EXERCISE DESCRIPTION: Filter these entries down to lines holding "agent".

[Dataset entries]
- - -

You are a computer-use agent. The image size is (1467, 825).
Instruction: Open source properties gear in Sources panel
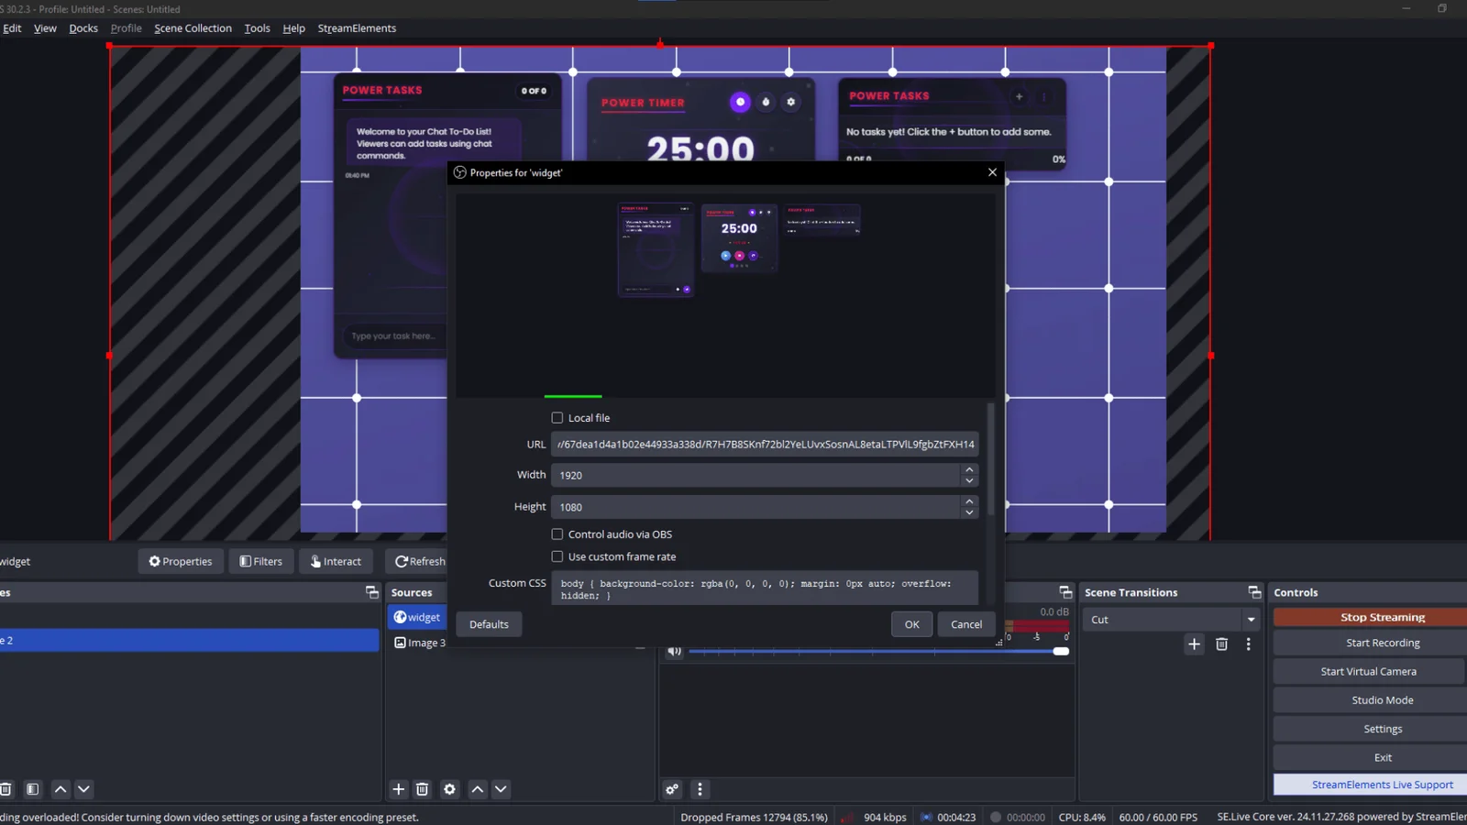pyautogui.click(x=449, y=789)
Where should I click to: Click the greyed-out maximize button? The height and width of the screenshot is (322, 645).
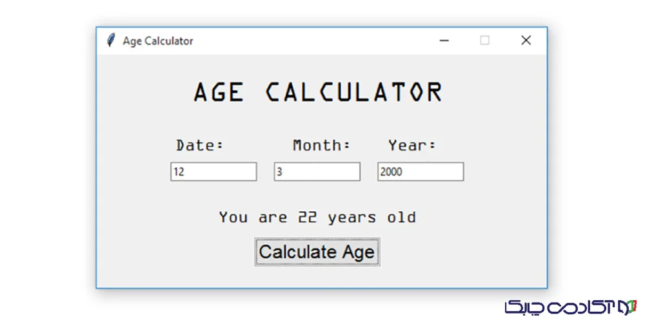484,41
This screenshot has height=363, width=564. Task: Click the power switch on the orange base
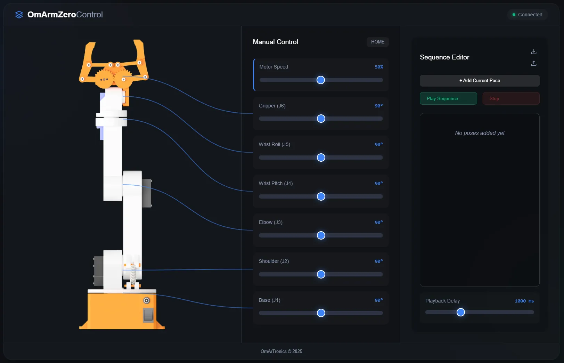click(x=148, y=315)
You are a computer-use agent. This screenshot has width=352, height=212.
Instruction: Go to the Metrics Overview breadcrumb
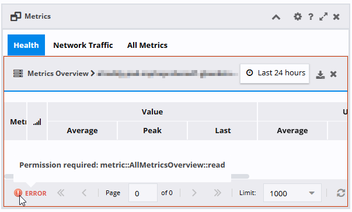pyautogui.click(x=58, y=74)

- - -

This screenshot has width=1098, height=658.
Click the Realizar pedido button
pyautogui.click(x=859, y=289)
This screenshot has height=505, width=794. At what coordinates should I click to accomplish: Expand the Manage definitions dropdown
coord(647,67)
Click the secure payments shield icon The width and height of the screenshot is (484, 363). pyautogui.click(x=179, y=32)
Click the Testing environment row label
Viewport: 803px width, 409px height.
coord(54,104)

- - -

WRITTEN RESPONSE:
You are a computer-use agent. The image size is (1467, 825).
You are a computer-use agent. This screenshot has width=352, height=212.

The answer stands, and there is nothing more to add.